[Dataset entries]

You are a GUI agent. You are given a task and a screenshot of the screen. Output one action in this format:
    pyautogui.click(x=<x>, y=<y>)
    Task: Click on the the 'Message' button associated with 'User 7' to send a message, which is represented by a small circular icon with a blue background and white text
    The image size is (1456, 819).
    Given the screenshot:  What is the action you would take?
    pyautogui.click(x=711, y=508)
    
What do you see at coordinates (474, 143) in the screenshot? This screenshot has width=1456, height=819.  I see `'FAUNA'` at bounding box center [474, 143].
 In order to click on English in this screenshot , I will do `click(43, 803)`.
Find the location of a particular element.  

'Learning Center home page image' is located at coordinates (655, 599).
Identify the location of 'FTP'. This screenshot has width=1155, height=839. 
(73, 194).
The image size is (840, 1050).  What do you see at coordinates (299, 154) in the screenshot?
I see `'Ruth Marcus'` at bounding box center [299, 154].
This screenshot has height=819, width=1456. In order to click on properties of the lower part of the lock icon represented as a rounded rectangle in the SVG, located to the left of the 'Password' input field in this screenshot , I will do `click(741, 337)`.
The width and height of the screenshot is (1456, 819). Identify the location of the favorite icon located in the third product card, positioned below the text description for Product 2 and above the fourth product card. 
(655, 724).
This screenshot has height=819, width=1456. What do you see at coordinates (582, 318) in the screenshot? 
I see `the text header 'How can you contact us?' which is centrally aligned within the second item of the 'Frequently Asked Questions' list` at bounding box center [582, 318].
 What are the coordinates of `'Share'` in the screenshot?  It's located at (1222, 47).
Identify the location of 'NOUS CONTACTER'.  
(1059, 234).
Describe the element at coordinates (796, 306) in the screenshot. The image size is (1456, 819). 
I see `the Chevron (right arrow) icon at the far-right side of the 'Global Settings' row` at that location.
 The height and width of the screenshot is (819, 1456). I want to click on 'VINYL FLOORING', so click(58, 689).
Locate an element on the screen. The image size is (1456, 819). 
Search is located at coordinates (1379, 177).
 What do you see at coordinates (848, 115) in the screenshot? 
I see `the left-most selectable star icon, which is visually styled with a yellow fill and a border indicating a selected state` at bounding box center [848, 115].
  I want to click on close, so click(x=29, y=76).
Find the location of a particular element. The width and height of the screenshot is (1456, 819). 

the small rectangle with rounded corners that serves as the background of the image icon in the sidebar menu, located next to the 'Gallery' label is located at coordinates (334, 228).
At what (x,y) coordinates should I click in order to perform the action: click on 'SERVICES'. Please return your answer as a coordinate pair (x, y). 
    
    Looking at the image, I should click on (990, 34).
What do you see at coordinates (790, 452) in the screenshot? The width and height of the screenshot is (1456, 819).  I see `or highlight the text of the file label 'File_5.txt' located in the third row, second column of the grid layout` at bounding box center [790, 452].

Exercise instructions — Copy out each line of the records above that contains the word "will".

Exercise answer —
 In order to click on English in this screenshot , I will do `click(43, 803)`.
This screenshot has height=819, width=1456. In order to click on properties of the lower part of the lock icon represented as a rounded rectangle in the SVG, located to the left of the 'Password' input field in this screenshot , I will do `click(741, 337)`.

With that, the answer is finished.